Der Sog der Schweiz wirkt stärker als Krisen im Ausland
Eine der Stärken der Personenfreizügigkeit sei, dass sie die Zuwanderung konjunkturabhängig steuere, sagt Reto Föllmi, Professor für Volkswirtschaftslehre an der Universität St. Gallen. Brummt die Wirtschaft, werden mehr Stellen ausgeschrieben. Umso stärker kommen dabei auch Arbeitskräfte aus dem Ausland zum Zug. In konjunkturellen Schwächephase kühlt sich das Stellenwachstum hingegen ab. Es werden weniger Arbeitskräfte eingestellt. Die Zuwanderung sinkt.
Das bedeutet: Die von der Schweiz bestimmten «Pull-Faktoren» fallen stärker ins Gewicht als die «Push-Faktoren» im Ausland. Die Ausländerinnen und Ausländer sind ein wichtiger Puffer für den Schweizer Arbeitsmarkt. Ohne ihn wäre die Arbeitslosigkeit im Inland im Abschwung höher und die Fachkräfteknappheit im Aufschwung höher.
«Etwas vereinfacht gesagt, wird in der Schweiz entschieden, wie viele Stellen geschaffen werden und wie viele Zuwanderer in die Schweiz kommen», sagt Michael Siegenthaler, Leiter Arbeitsmarkt bei der Konjunkturforschungsstelle (KOF) der ETH. Hingegen bestimme die wirtschaftliche und politische Situation in den Herkunftsländern darüber, wer in die Schweiz komme beziehungsweise wie sich die Zusammensetzung der Nationalitäten entwickle.
Dabei gibt es eine inoffizielle Hackordnung. Deutsche, Franzosen und Italiener werden tendenziell bevorzugt, nicht zuletzt wegen der Kenntnis der Landessprachen. Läuft es in diesen Herkunftsländern gut, wird die Pipeline von auswanderungswilligen Menschen dünner. Dann kommen vermehrt Menschen aus kulturell weiter entfernten Ländern zum Zug.

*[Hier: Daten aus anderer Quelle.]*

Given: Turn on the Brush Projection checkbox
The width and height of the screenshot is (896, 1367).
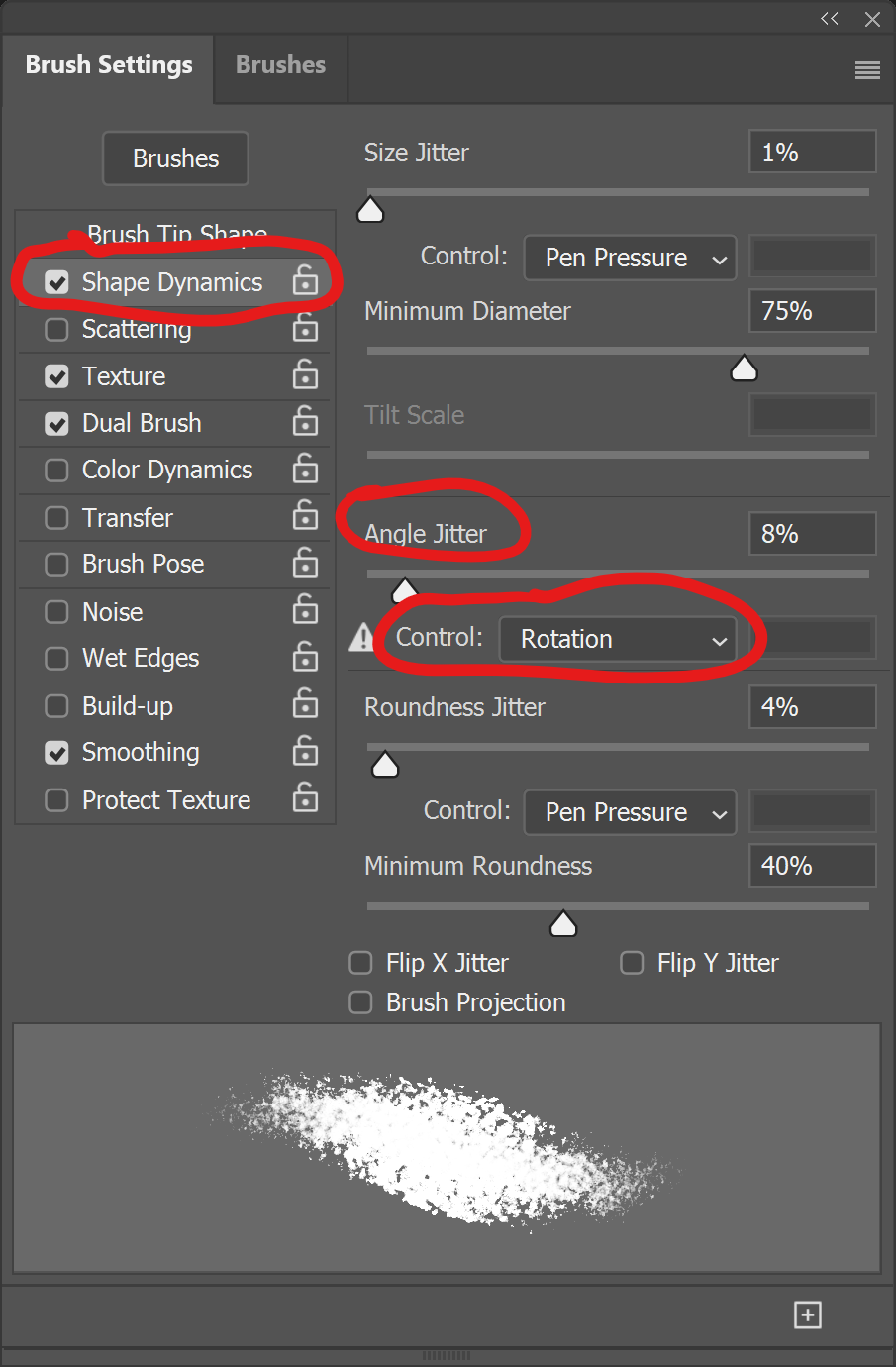Looking at the screenshot, I should coord(361,1002).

Bei den Deutschen beispielsweise war die Zuwanderung vor allem zu Beginn der Personenfreizügigkeit hoch. Gegen Ende der 2010er Jahre, nach der Umsetzung der stimulierenden Reformen der Agenda 2010 des Altbundeskanzlers Gerhard Schröder, verbesserte sich die wirtschaftliche Lage in Deutschland. Es siedelten weniger Deutsche in die Schweiz über. 2021 übernahm die inzwischen gescheiterte Ampelregierung von Olaf Scholz – die Zuwanderung aus Deutschland steigt wieder.